Killeen Farmhouse Cheese is a small farmhouse cheese maker based from a farm on the banks of the river Shannon near Portumna County Galway, Ireland.

History 
Killeen Farmhouse Cheese was begun in 2004 by Marion Roeleveld on a farm on the northern coast of Lough Derg outside Portumna in County Galway. Roeleveld trained in cheesemaking in her native Netherlands but had no first-hand personal experience in making cheese. She first started making individual cheese wheels to order and settled on a style of Gouda cheese made from goats' milk from her own herd of around 40 goats and cows' milk from a neighbour's herd.
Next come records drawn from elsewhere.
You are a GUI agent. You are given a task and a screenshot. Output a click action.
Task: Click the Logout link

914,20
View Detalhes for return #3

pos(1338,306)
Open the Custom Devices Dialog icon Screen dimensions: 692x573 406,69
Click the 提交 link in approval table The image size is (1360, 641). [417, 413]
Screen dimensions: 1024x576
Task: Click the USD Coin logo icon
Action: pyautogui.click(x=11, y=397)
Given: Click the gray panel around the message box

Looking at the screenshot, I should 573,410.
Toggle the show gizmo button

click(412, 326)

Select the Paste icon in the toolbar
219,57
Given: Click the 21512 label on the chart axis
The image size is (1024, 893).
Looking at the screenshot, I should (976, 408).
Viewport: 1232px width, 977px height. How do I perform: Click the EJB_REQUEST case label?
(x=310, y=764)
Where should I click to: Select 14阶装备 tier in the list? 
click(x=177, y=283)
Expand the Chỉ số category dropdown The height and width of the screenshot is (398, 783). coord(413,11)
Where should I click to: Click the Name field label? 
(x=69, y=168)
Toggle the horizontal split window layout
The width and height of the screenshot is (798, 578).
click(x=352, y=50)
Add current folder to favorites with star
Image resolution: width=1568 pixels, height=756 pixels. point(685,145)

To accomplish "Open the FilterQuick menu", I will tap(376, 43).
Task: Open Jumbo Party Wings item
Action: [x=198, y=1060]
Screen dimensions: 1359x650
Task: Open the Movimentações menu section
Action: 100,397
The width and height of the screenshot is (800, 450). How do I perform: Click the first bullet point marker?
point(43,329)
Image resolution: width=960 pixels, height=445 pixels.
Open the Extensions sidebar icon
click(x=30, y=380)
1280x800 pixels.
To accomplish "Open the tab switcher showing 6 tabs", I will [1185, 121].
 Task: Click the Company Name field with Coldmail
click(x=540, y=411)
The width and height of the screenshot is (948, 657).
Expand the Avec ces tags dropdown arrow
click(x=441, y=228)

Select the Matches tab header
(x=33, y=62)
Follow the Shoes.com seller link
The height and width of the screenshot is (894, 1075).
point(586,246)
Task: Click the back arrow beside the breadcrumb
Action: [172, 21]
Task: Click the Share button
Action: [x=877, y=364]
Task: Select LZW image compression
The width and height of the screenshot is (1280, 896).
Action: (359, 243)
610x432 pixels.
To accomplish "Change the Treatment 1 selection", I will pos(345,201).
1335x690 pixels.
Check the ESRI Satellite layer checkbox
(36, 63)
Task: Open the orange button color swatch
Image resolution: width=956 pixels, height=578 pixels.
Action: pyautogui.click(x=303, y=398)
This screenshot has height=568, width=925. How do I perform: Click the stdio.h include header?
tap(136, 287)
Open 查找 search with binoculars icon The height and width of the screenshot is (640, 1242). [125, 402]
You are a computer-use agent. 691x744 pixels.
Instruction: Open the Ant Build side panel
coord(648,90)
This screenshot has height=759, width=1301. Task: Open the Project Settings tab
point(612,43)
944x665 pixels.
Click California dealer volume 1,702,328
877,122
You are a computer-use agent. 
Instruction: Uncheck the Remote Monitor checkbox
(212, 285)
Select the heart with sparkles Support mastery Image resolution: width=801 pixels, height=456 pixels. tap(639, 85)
Roeleveld's uses milk from her herd of Saanen goats, a breed popular in Switzerland. Today, Roeleveld has a herd of around 200 goats.

Products
 Killeen Goat Gouda is made with pasteurised goats' milk in 5kg wheels and matured for between 2 and 12 months
 Killeen Cow Gouda is made with pasteurised cows' milk in 5kg wheels and matured for between 2 and 12 months

Awards
Killeen Farmhouse Cheese is one of Ireland's most successful cheese makers and has won many prestigious awards including the title of "Supreme Champion" at the Irish Cheese Awards on multiple occasions and gold medals at the British Cheese Awards and the World Cheese Awards.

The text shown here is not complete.